Confermando un trend che già era venuto alla luce nel corso del 2025 soprattutto grazie al boom dell’energia solare, le emissioni in Cina continuano a far registrare un calo. Come riporta oggi il sito specializzato Carbon brief, ormai siamo di fronte a una svolta storica nella dinamica climatica di Pechino, considerando che anche nel secondo trimestre del 2026 le emissioni di anidride carbonica del Paese hanno registrato un calo dell’1% rispetto allo stesso periodo dell’anno precedente. Inoltre, per la prima volta in assoluto, questo decremento non è stato causato da una contrazione nell’uso del carbone (notizia di ieri: superato per la prima volta dal fotovoltaico), ma da una drastica e imprevista riduzione del consumo di prodotti petroliferi. Fino a oggi, le oscillazioni al ribasso delle emissioni cinesi erano infatti sempre state strettamente collegate al rallentamento delle centrali a carbone o del settore industriale pesante, mentre ora a giocare un ruolo in queto risultato è stato in particolare un altro fattore. Esterno alla Cina.

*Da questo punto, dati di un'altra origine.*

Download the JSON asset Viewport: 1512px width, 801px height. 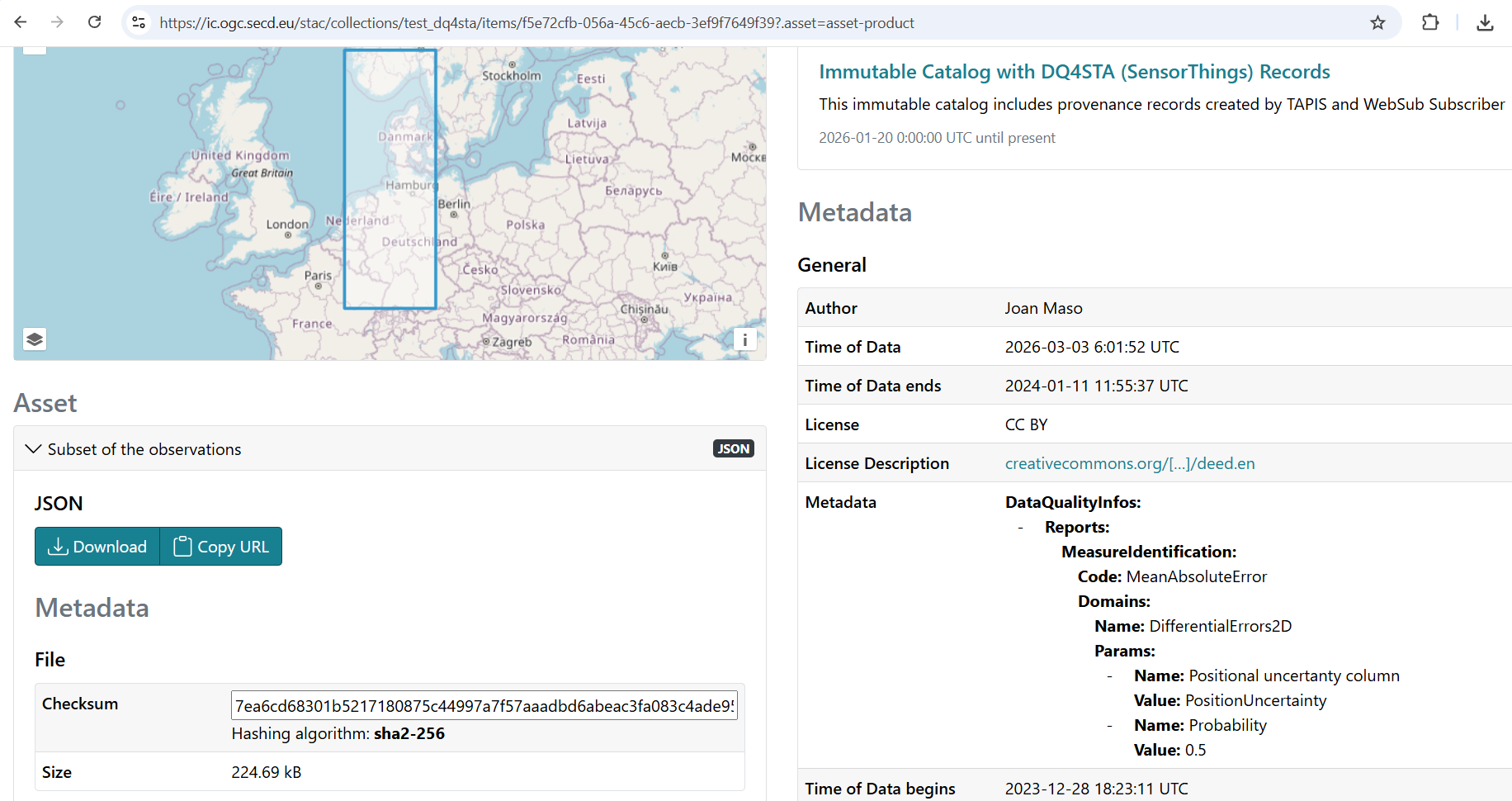97,547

A determinare questa riduzione del petrolio, pari a un complessivo -9% con un crollo del 16% nel settore dei trasporti, sono stati molteplici fattori concomitanti. Tra questi spiccano le interruzioni delle forniture di greggio provocate dalla crisi nello Stretto di Hormuz. Tuttavia, la mobilità complessiva dei cittadini non ha subito contrazioni significative: la richiesta di spostamenti è stata infatti assorbita in misura crescente dall’espansione dei veicoli elettrici, della rete ferroviaria e del trasporto pubblico cittadino. I volumi di energia utilizzati per la ricarica dei veicoli elettrici sono aumentati del 60%, dimostrando una rapida sostituzione dei carburanti tradizionali.